The average translational kinetic energy (KE) of a molecule of an ideal gas can be calculated using the formula:
\[ \text{KE} = \frac{3}{2} k T \]
where:
- \( k \) is the Boltzmann constant, approximately \( 1.38 \times 10^{-23} , \text{J/K} \)
- \( T \) is the absolute temperature in Kelvin.
To convert the temperature from degrees Celsius to Kelvin, you can use the following conversion:
\[ T(K) = T(°C) + 273.15 \]
For a temperature of 29 degrees Celsius:
\[ T = 29 + 273.15 = 302.15 , \text{K} \]

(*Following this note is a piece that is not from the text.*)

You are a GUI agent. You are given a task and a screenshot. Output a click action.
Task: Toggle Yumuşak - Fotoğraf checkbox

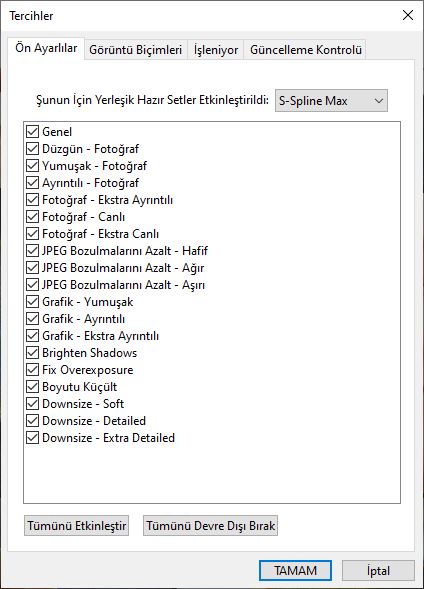[x=33, y=166]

Now, we can plug this value into the formula for average translational kinetic energy:
\[ \text{KE} = \frac{3}{2} \times (1.38 \times 10^{-23} , \text{J/K}) \times (302.15 , \text{K}) \]
Calculating this:
\[ \text{KE} = \frac{3}{2} \times 1.38 \times 10^{-23} \times 302.15 \]
\[ \text{KE} \approx \frac{3}{2} \times 4.169 \times 10^{-21} , \text{J} \]
\[ \text{KE} \approx 6.253 \times 10^{-21} , \text{J} \]
Thus, the average translational kinetic energy of a molecule of an ideal gas at a temperature of 29 degrees Celsius is approximately \( 6.25 \times 10^{-21} , \text{J} \).